**INSTRUCTIONS:**
#1 According to the essay on the Gardens of Eden and Sodom, in which journal and issue did the original version appear?
#2 Pick up the essay on the Gardens of Eden and Sodom after its final sentence and carry it forward.

Monday, January 30, 2006

The Gardens of Eden and Sodom

©Berel Dov Lerner. This is a slightly improved version of the article which appeared in The Jewish Bible Quarterly 33:3 (July-September 2003) pp. 174-180.

This essay is dedicated to the memory of Yair Mordechai, who died on Sukkot of 5762 while preventing a suicide bomber from entering Kibbutz Sheluhot, saving many lives.

The Land of Israel (hereafter, referred to as “the Land”) is one geographical region that is certainly viewed with high regard by Scripture. Consider how Moses describes the Land to the Israelites who eagerly awaited entry into it:

For the land that you are about to enter and possess is not like the land of Egypt from which you have come. There the grain you sowed had to be watered by your own labors, [lit. by your foot], like a vegetable garden; but the land you are about to cross into and possess, a land of hills and valleys, soaks up its water from the rains of heaven. It is a land which the Lord your God looks after, on which the Lord your God always keeps His eye, from years beginning to years end. If, then, you obey the commandments that I enjoin upon you this day, loving the Lord your God and serving Him with all your heart and soul, I will grant the rain for your land in season, the early rain and the late. You shall gather in your new grain and wine and oil. I will also provide grass in the fields for your cattle and thus you shall eat your fill.

**GIVEN DATA:**
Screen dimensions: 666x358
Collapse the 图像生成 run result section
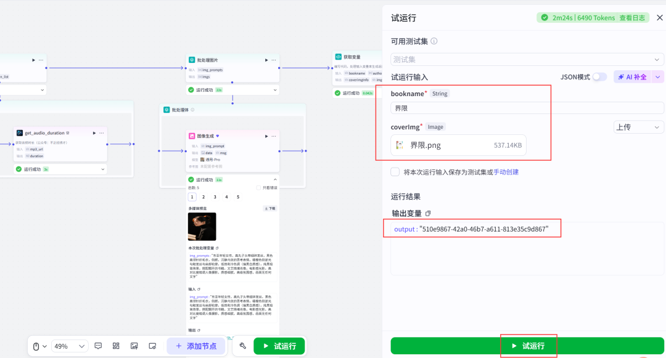[x=275, y=179]
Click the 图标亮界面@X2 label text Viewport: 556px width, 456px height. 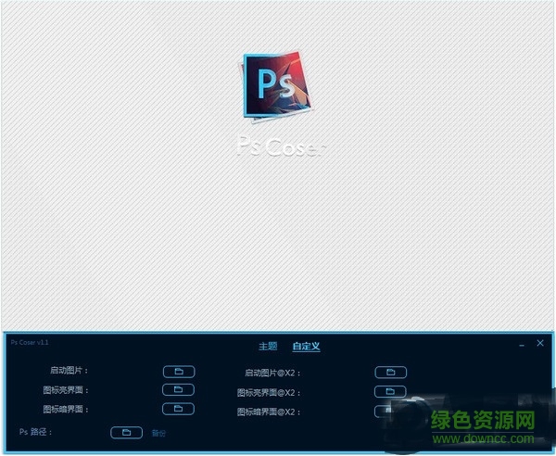point(268,392)
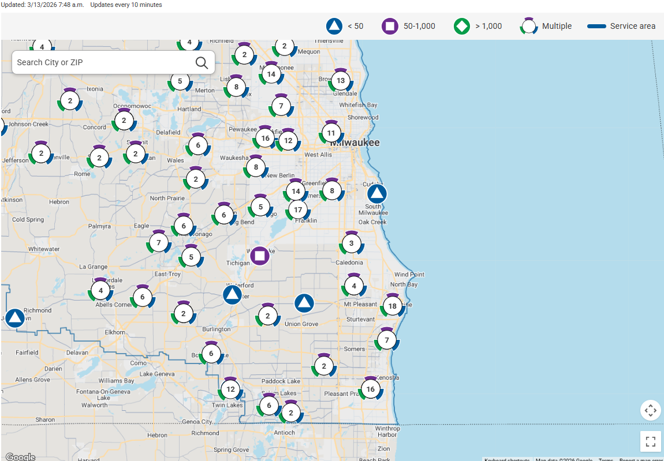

**TASK-BY-TASK RESULTS:**
#1 The Jewish Bible Quarterly 33:3 (July-September 2003), pages 174-180.

#2
(Deut. 11: 10-15)

Here the Bible presents us with a distinction: the Land does not equal Egypt. Egypt may have been the country best suited to survive the droughts that plagued the ancient Near East, but the Land is superior to it. While Egyptian farmers must exert themselves to irrigate their crops with water drawn from the Nile, Israelite farmers could look forward to having their crops automatically watered by timely rain-showers. Of course, these agricultural conveniences were available only on the condition that the Israelites remained faithful to God. With no local Nile to fall back on, a drought brought on by idolatrous practices could be catastrophic:

Take care not to be lured away to serve other gods and bow to them. For the Lord’s anger will flare up against you, and He will shut up the skies so that there will be no rain and the ground will not yield its produce; and you will soon perish from the good land that the Lord is assigning to you.
(Deut. 11: 16-17)

According to Scripture, the land of Israel is a very special kind of place. Its climate reacts to the spiritual condition of its inhabitants. In the words of the RaShBaM (on Deut. 11;10), “This land is better than all other lands for those who observe His commandments, and worse than all other lands for those who do not observe them.” Actually, there may be worse calamities than famine. Although Deuteronomy says that upon sinning, the Israelites would soon perish from the good land, biblical historiography never cites famine as a cause of the Israelites losing sovereignty over their land. Foreign conquerors were the instruments of such ultimate catastrophes. It is no wonder that given the choice, King David picked natural disaster over military conflict, Let us fall into the hands of the Lord, for His compassion is great; and let me not fall into the hands of men (II Sam. 24: 14).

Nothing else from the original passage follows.